• [BRANO PROPOSTO]:
┌────────
L'affermazione che il diritto non è creato ma è trovato nella stessa Sharī'a ha un doppio vantaggio:

  • non deve rivaleggiare con uno o più legislatori (e quindi si capisce perché il ruolo del diritto posito è del tutto marginale in questi stati).
  • non deve subire la concorrenza con i modelli giurisprudenziali giacché in primo luogo la comunità islamicha non dispone di una corte di vertice le cui decisioni possano valere come autorità suprema, dall'altra parte il giudice islamico non motiva le proprie decisioni e pertanto non è tenuto a enunciare nella sentenza la regola di diritto che risolve il caso.

Le fonti della Sharī'a modifica

Prima della venuta di Maometto in Medio Oriente vi erano diversi popoli che si definivano semiti (cioè discendenti di Sem, figlio di Noè). Ognuno di questi popoli aveva un proprio diritto, il quale non sarà cancellato neppure nell'epoca di Maometto). Questi popoli dialogavano con le altre "genti del libro" (ebrei e cattolici) e riconoscevano agli stessi uno speciale statuto che derivava da un contratto noto come dhimma che concedeva agli stessi la residenza in cambio del pagamento delle tasse. Le genti che avevano questo speciale statuto venivano chiamate, dal nome del contratto, dhimmi. Ai tempi di Maometto, intorno al 570 - 632 d.C. (VII sec. d.C. / I secolo dell'Egira), in questa area si conosceva sia il diritto romano, attraverso il Digesto di Giustiniano, sia il diritto talmudico redatto in aramaico, che è vicino alla lingua araba. Inoltre i contatti con i vari altri popoli permisero delle influenze di vari altri diritti (ctonio, romano, bizantino, persiano e talmudico) negli stessi diritti dei popoli semiti. Intorno, come detto, al 570 - 632 d.C., Maometto inizia a sentire la voce di Allah. Egli è l'ultimo dei Profetti (dopo Mosé e Gesù) ma è di essi anche il più grande perché a lui Dio ha rivelato il suo insegnamento "parola per parola" in un arco di circa 23 anni dalla prima rivelazione ricevuta alla Mecca agli inizi del suo rifugio a Medina (città del Profeta). La Rivelazione di Maometto è stata fin dall'inizio "parola scritta" che viene poi raccolta nel Libro sacro del Corano (lett: recitazione). Ed è proprio intorno al Corano che è stato costruito tutto il resto. Congiuntamente, ad opera dei Califfi Omayyadi (661-750 d.C. / I-II secolo dell'Egira), si compie un ampio allargamento dell'area islamica che si estese a nord della Palestina, alla Siria, ad est nei territori dell'Impero Sassanide, dalla Persia sino al fiume Indo, alla regione dell'Asia Centrale sud-occidentale, ad ovest all'Egitto, e a tutta la fascia costiera mediterranea dell'Africa nord-occidentale. La islamizzazione militare non procedeva però contemporaneamente alla islamizzazione delle popolazioni (tanto è vero che i mussulmani dell'Asia Centrale furono definiti per molto tempo credenti "tiepidi" da parte degli altri musulmani). L'islamizzazione proceva comunque naturalmente ad uniformare i diritti delle popolazioni conquistate e ad imporre la Sharī'a e la dottrina delle "radici" o fonti del diritto.
└────────
• [MATERIALE FORNITO]:
┌────────
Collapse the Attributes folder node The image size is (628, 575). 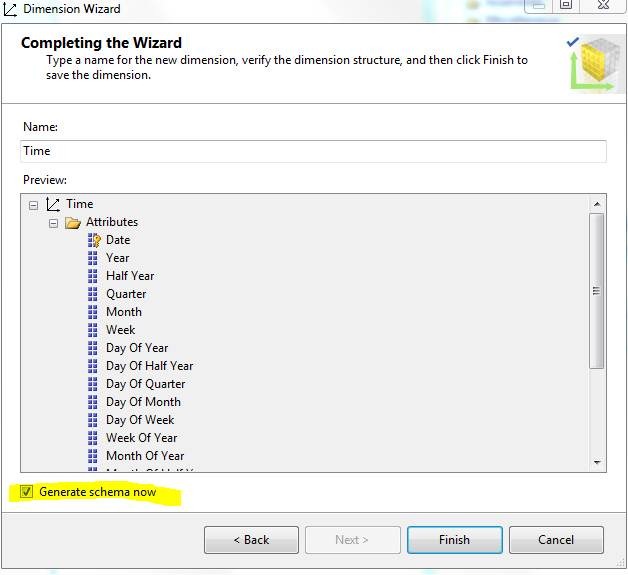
└────────
• [CONSEGNA]: Riporta fedelmente la parte del brano sulla Sharī'a che si apre con le parole "L'affermazione che il" e si chiude con "in questi stati).". Il materiale non ha alcun legame con il brano.

• [RISPOSTA]:
L'affermazione che il diritto non è creato ma è trovato nella stessa Sharī'a ha un doppio vantaggio:

  • non deve rivaleggiare con uno o più legislatori (e quindi si capisce perché il ruolo del diritto posito è del tutto marginale in questi stati).